- [Set exercise]:
Please copy down every line of the records below word for word, leaving out the pictures.

++++++++++++++++++++

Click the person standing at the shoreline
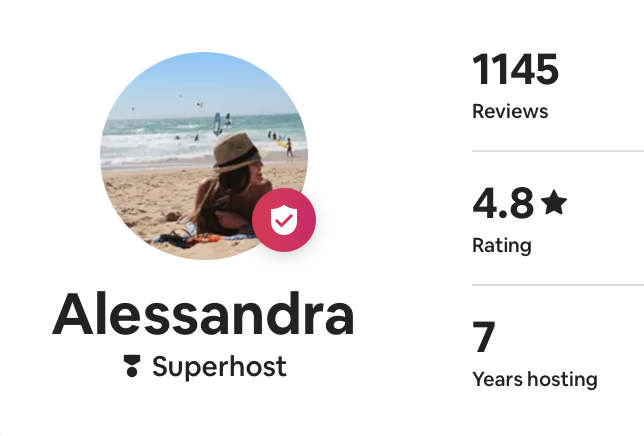The height and width of the screenshot is (436, 644). coord(289,146)
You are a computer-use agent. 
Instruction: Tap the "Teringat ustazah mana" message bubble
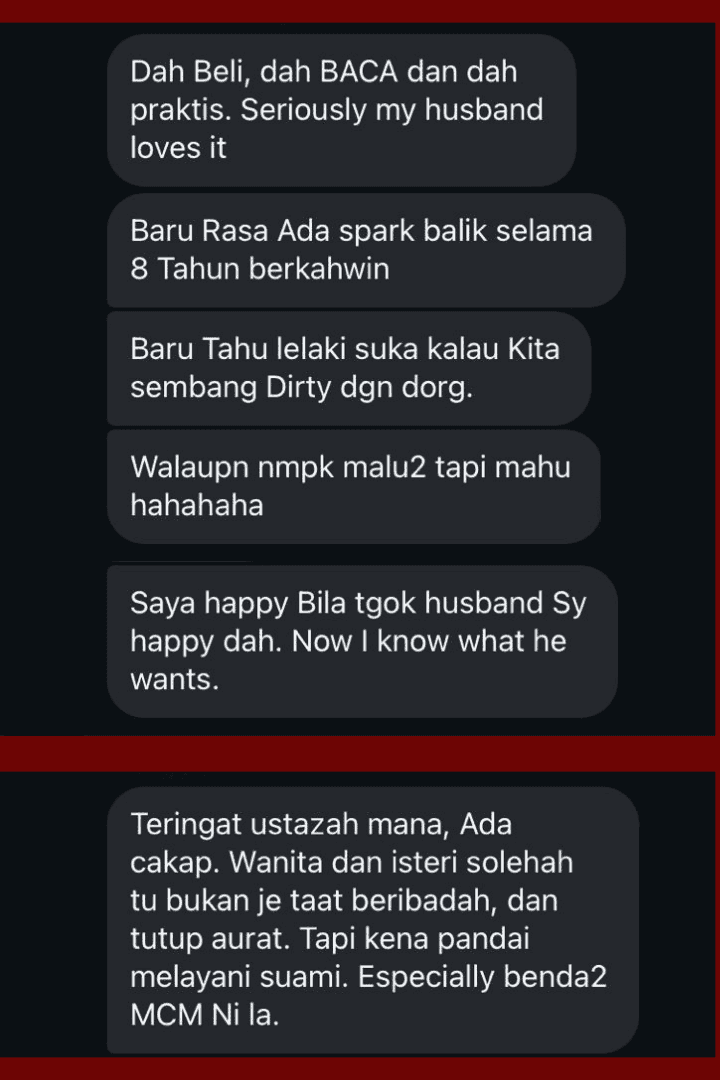pyautogui.click(x=373, y=920)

++++++++++++++++++++

- [Written reply]:
Click the person standing at the shoreline
The height and width of the screenshot is (436, 644). coord(289,146)
You are a computer-use agent. 
Instruction: Tap the "Teringat ustazah mana" message bubble
pyautogui.click(x=373, y=920)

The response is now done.